(Exercise input):
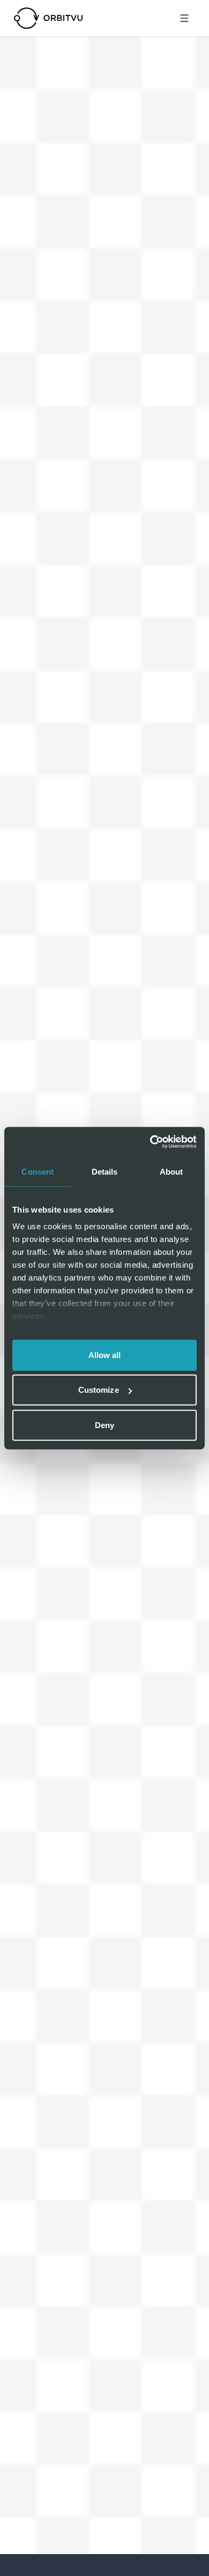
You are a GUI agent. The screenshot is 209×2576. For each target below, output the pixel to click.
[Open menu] (184, 18)
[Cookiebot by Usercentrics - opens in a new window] (150, 1142)
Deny (104, 1424)
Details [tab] (105, 1171)
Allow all (104, 1354)
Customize (98, 1389)
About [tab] (171, 1171)
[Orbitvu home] (48, 18)
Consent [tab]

(Task to complete):
Quote the entries above word for word. Leave the images out.

(Written solution):
You are a GUI agent. The screenshot is 209×2576. For each target below, output the pixel to click.
[Open menu] (184, 18)
[Cookiebot by Usercentrics - opens in a new window] (150, 1142)
Deny (104, 1424)
Details [tab] (105, 1171)
Allow all (104, 1354)
Customize (98, 1389)
About [tab] (171, 1171)
[Orbitvu home] (48, 18)
Consent [tab]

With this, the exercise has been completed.